» Given instruction A
Arrange the lines of the listing below as a JSON list of strings, one string per line and no blank lines, from the line with "Given: Collapse the 电气数据 section header" up to and including the last line of the listing. Leave the pictures out of your answer.
**** Text passage
Recertification Course Syllabus

45 Recertification Points

Instructor: Dr. Nate Sleeter

Instructor: Justin Broubalow


Center for History and New Media
4400 University Drive, MSN 1E7
Fairfax, VA 22030-4444

t: 703-993-9277
f: 703-993-4585

Hidden in Plain Sight is an online course designed for history and social studies teachers. There are no in-person class meetings; all course work is completed online and asynchronously through the course website.

Course Structure

The course features 17 online modules — 8 of which must be completed. The first module focuses on analyzing objects and historical thinking — the process of analyzing primary sources and constructing historical arguments. All other modules use a different everyday object as a window through which we can examine a specific period or theme in American history. Together, these modules provide new information about American history and some new ways to think about teaching the past.
********
**** Material to process
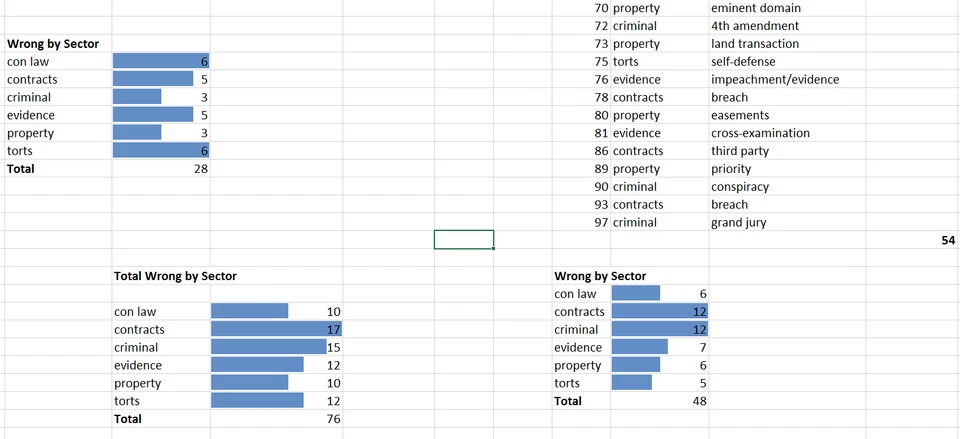
Task: Select the "4th amendment" cell
Action: (755, 26)
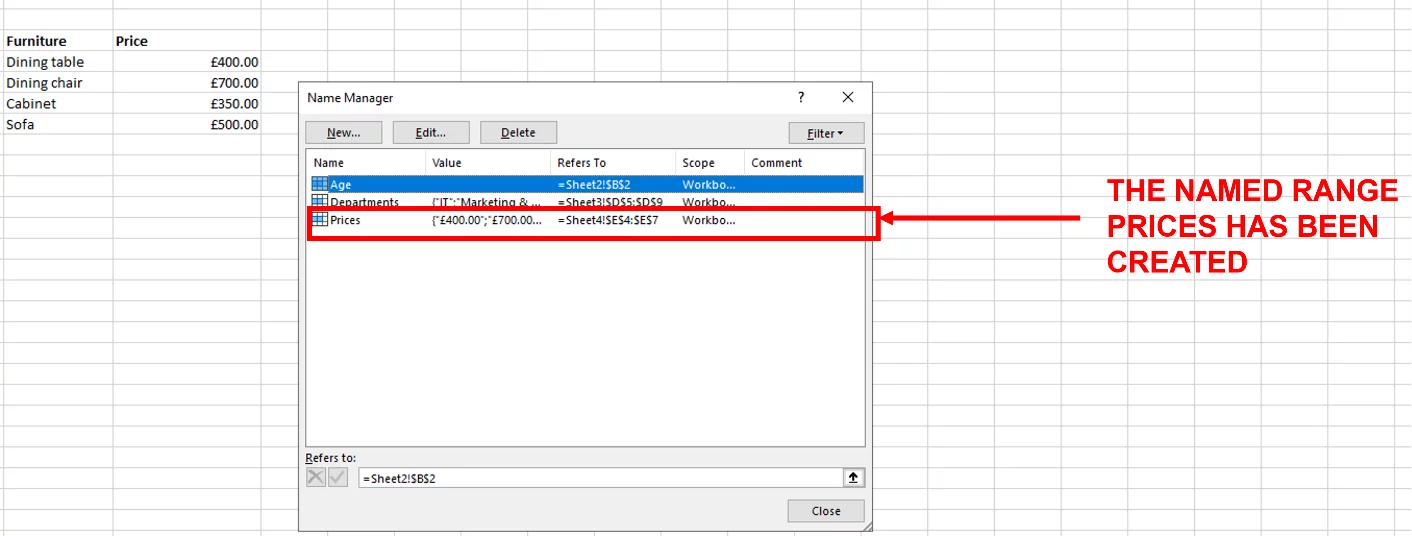Click the New... button
The height and width of the screenshot is (536, 1412).
coord(343,133)
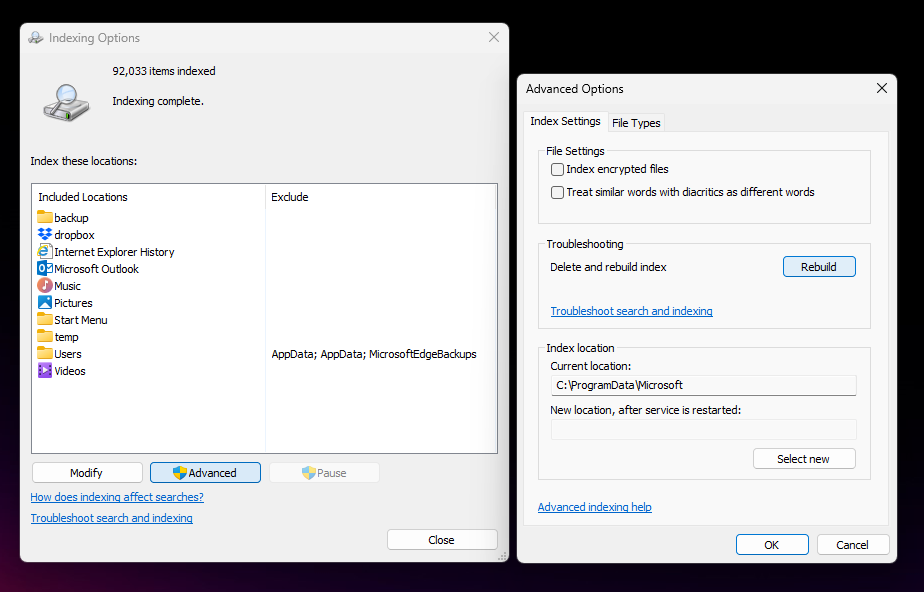Click the Music location icon
This screenshot has height=592, width=924.
click(x=45, y=286)
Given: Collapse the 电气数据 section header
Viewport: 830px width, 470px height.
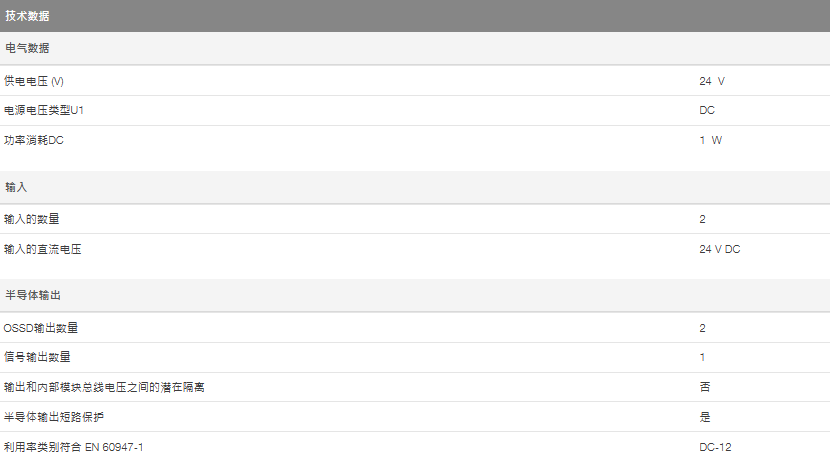Looking at the screenshot, I should pyautogui.click(x=27, y=48).
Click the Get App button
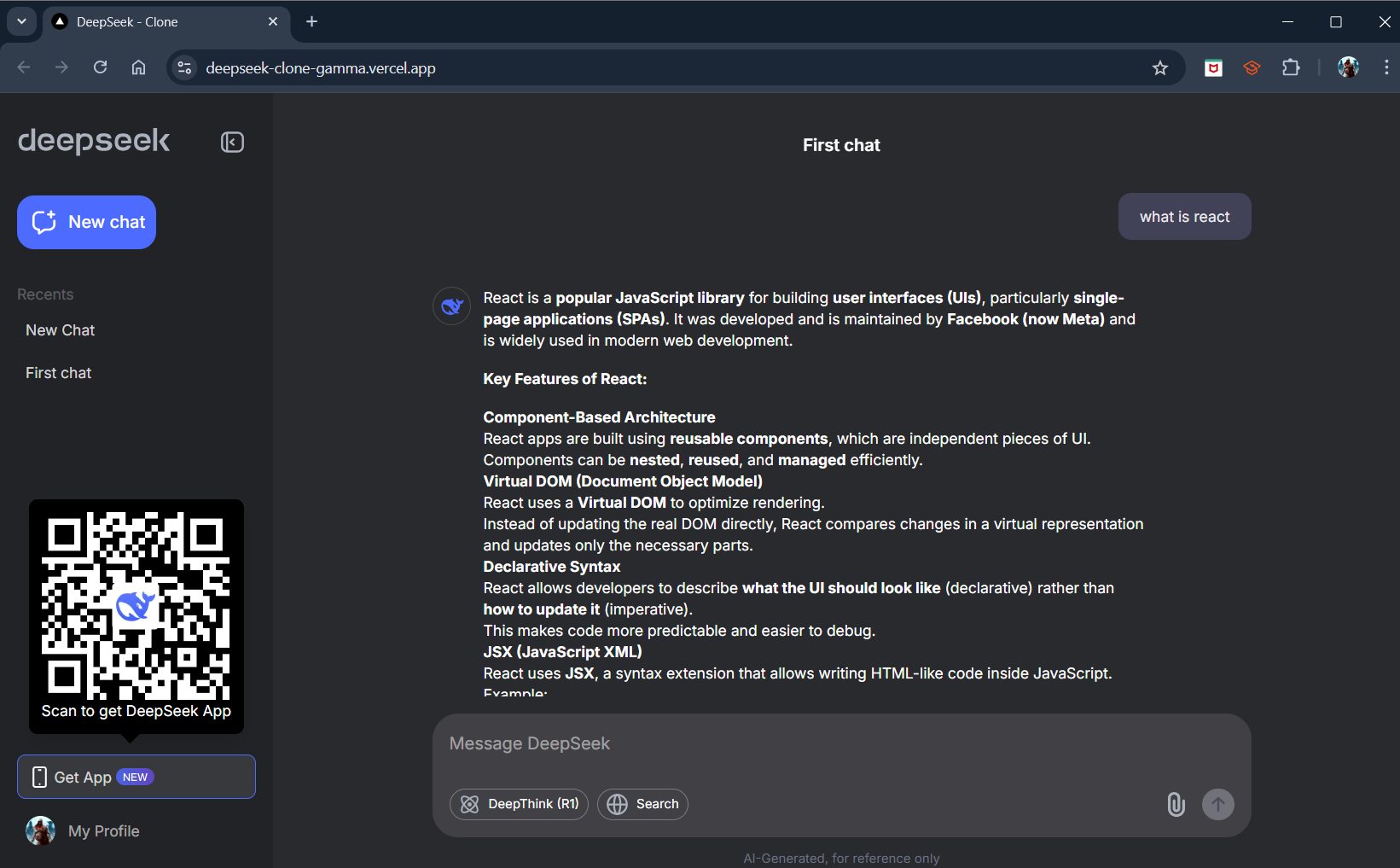The width and height of the screenshot is (1400, 868). point(137,777)
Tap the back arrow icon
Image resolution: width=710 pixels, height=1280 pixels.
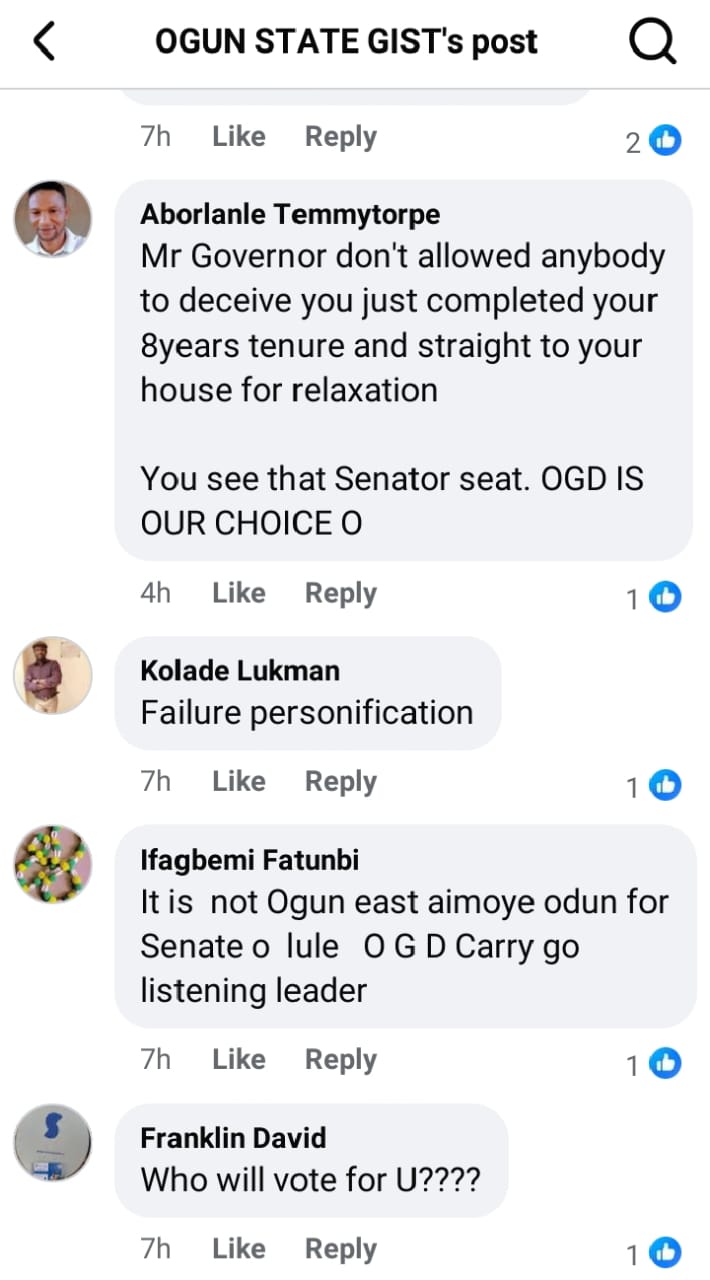(x=45, y=42)
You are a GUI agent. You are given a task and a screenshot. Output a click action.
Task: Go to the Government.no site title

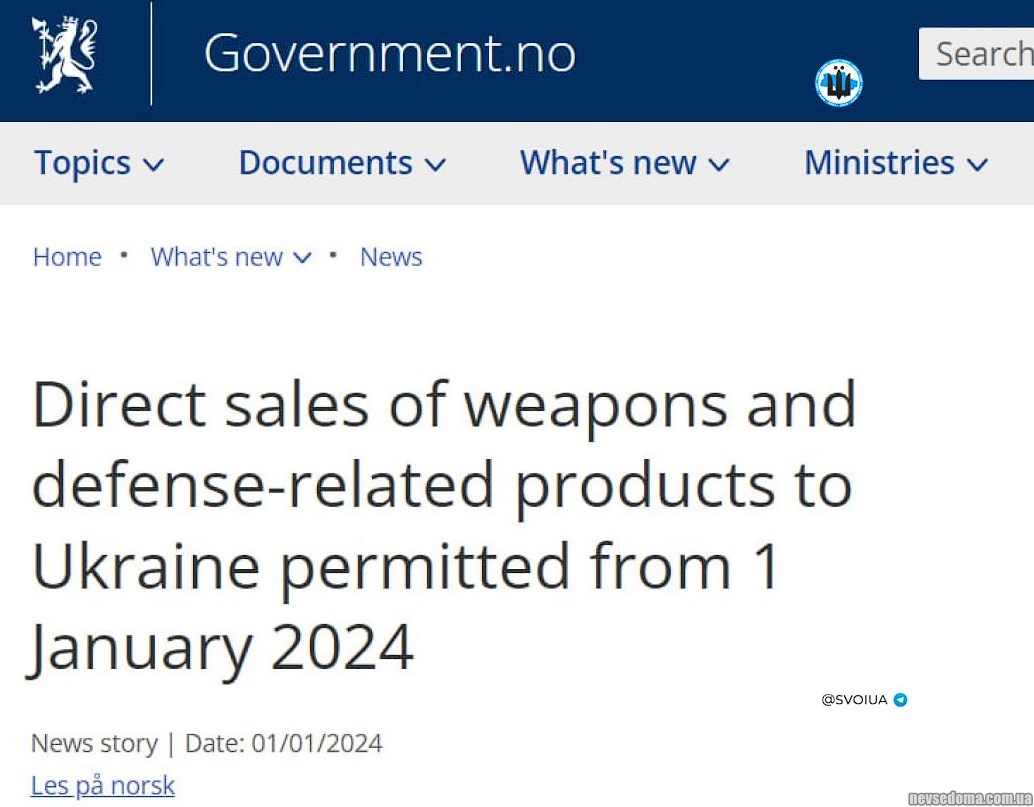[x=389, y=54]
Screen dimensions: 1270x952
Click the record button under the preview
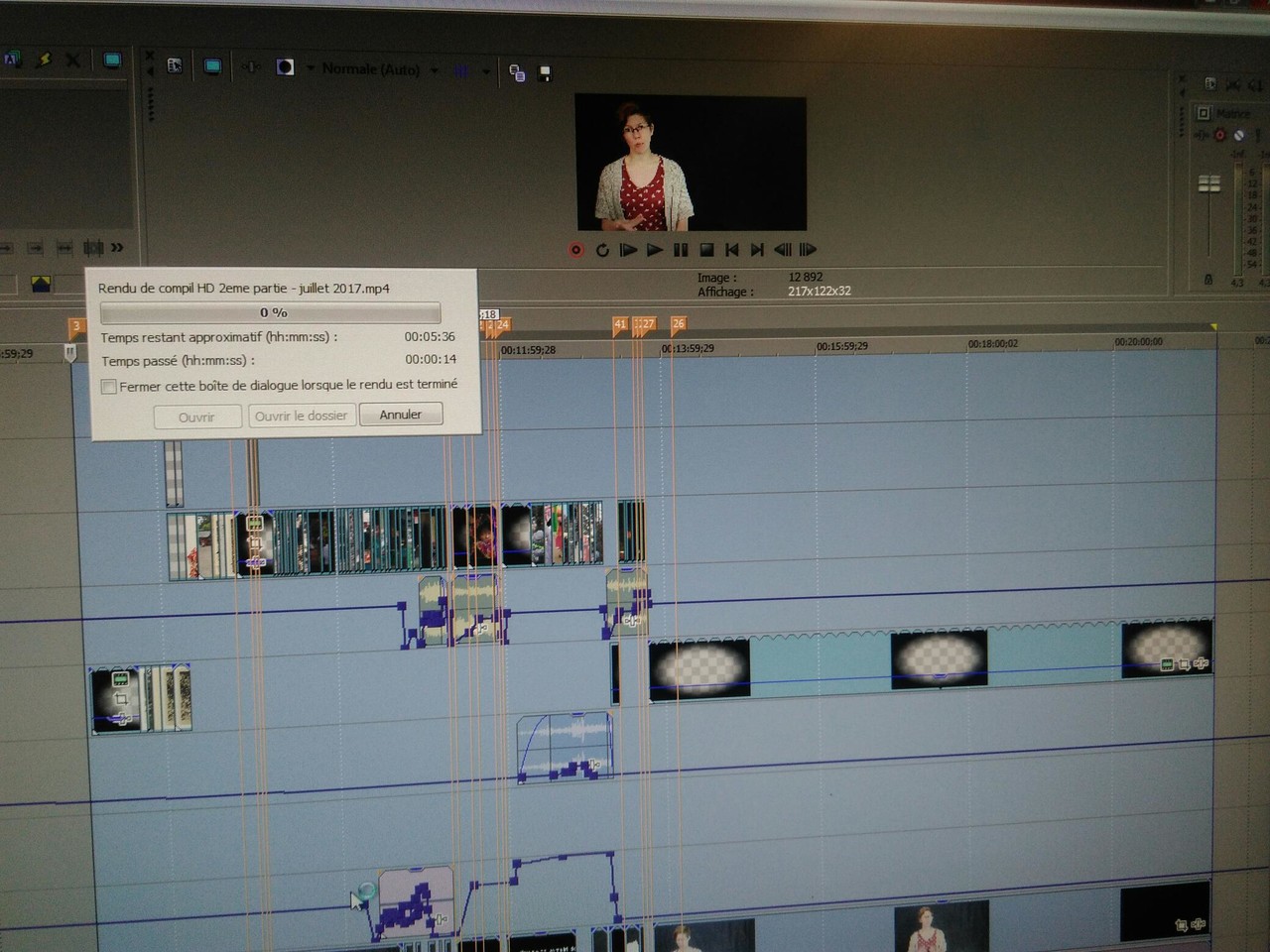point(575,250)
********
» Given instruction B
Summarize the course syllabus above in two sentences.

» Expected answer A
[
  "Given: Collapse the 电气数据 section header",
  "Viewport: 830px width, 470px height.",
  "Looking at the screenshot, I should pyautogui.click(x=27, y=48).",
  "Click the Get App button",
  "The width and height of the screenshot is (1400, 868). point(137,777)",
  "Tap the back arrow icon",
  "Image resolution: width=710 pixels, height=1280 pixels.",
  "(x=45, y=42)",
  "You are a GUI agent. You are given a task and a screenshot. Output a click action.",
  "Task: Go to the Government.no site title",
  "[x=389, y=54]",
  "Screen dimensions: 1270x952",
  "Click the record button under the preview",
  "point(575,250)"
]

» Expected answer B
Hidden in Plain Sight is an online course for history and social studies teachers, with all course work done online and asynchronously through the course website and no in-person class meetings. It has 17 online modules, 8 of which must be completed: the first covers analyzing objects and historical thinking, and each of the others uses a different everyday object to examine a specific period or theme in American history.